É a velha história do Projeto Apollo. Foi
feito para levar o homem à Lua; acabou levando à descoberta da frigideira Tefal.
A Lei das Consequências Indesejadas pode ser do bem ou do mal. É do bem quando
os tais resultados que ninguém esperava são coisas boas. como aconteceu no
Projeto Apollo: o objetivo de colocar o homem na Lua foi alcançado – e ainda
rendeu uma bela frigideira, além de conduzir a um monte de outras invenções
provavelmente mais úteis que a própria viagem até lá.
É do mal quando os efeitos
não previstos são o contrário daquilo que se pretendia obter.
No caso das atuais
cruzadas em favor do estilo de vida gay, parece estar acontecendo mais o mal do
que o bem. Em vez de gerar a paz, todo esse movimento ajuda a manter viva a
animosidade: divide, quando deveria unir. O kit gay, por exemplo, pretendia ser
um convite à harmonia – mas acabou ficando com toda a cara de ser um incentivo
ao homossexualismo, e só gerou reprovação.
O fato é que, de tanto insistirem que
os homossexuais devem ser tratados como uma categoria diferente de cidadãos,
merecedora de mais e mais direitos, ou como uma espécie ameaçada, a ser
protegida por uma coleção cada vez maior de leis. os patronos da causa gay
tropeçam frequentemente na lógica- e se afastam, com isso. do seu objetivo
central.
O
primeiro problema sério quando se fala em “comunidade gay”é que a “comunidade
gay” não existe – e também não existem, em consequência, o “movimento gay” ou
suas “lideranças”. Como o restante da humanidade, os homossexuais, antes de
qualquer outra coisa, são indivíduos. Têm opiniões, valores e personalidades
diferentes. Adotam posições opostas em política, religião ou questões éticas.
Votam em candidatos que se opõem. Podem ser a favor ou contra a pena de morte,
as pesquisas com células-tronco ou a legalização do suicídio assistido. Aprovam
ou desaprovam greves, o voto obrigatório ou o novo Código Florestal – e por aí
se vai. Então por que, sendo tão distintos entre si próprios, deveriam ser
tratados como um bloco só?
Na verdade, a única coisa que têm em comum são suas
preferências sexuais – mas isso não é suficiente para transformá-los num
conjunto isolado na sociedade, da mesma forma como não vem ao caso falar em
“comunidade heterossexual” para agrupar os indivíduos que preferem se unir a
pessoas do sexo oposto. A tendência a olharem para si mesmos como uma classe à
parte, na verdade, vai na direção exatamente contrária à sua principal aspiração
– a de serem cidadãos idênticos a todos os demais.
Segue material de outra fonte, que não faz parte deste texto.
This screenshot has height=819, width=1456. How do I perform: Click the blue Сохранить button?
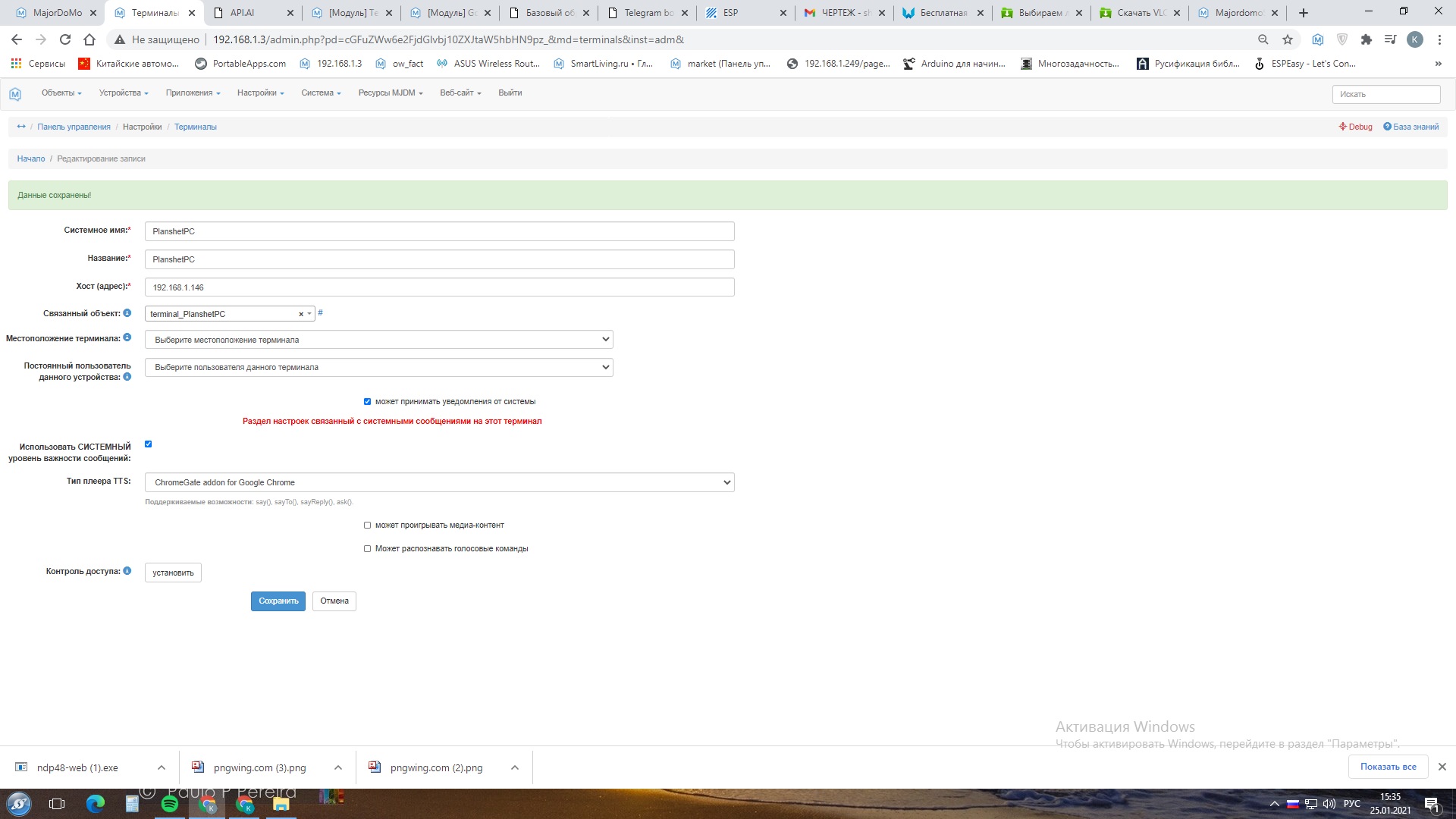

Outra tentativa de considerar
os gays como um grupo de pessoas especiais é a postura de seus porta-vozes
quanto ao problema da violência. Imaginam-se mais vitimados pelo crime do que o
resto da população; já se ouviu falar em “holocausto” para descrever a sua
situação.
Pelos últimos números disponíveis, entre 250 e 300 homossexuais foram
assassinados em 2010 no Brasil. Mas. num país onde se cometem 50 000 homicídios
por ano, parece claro que o problema não é a violência contra os gays; é a
violência contra todos.
Os homossexuais são vítimas de arrastões em prédios de
apartamentos, sofrem sequestros-relâmpago, são assaltados nas ruas e podem ser
monos com um tiro na cabeça se fizerem o gesto errado na hora do assalto –
exatamente como ocorre a cada dia com os heterossexuais; o drama real, para
todos, está no fato de viverem no Brasil.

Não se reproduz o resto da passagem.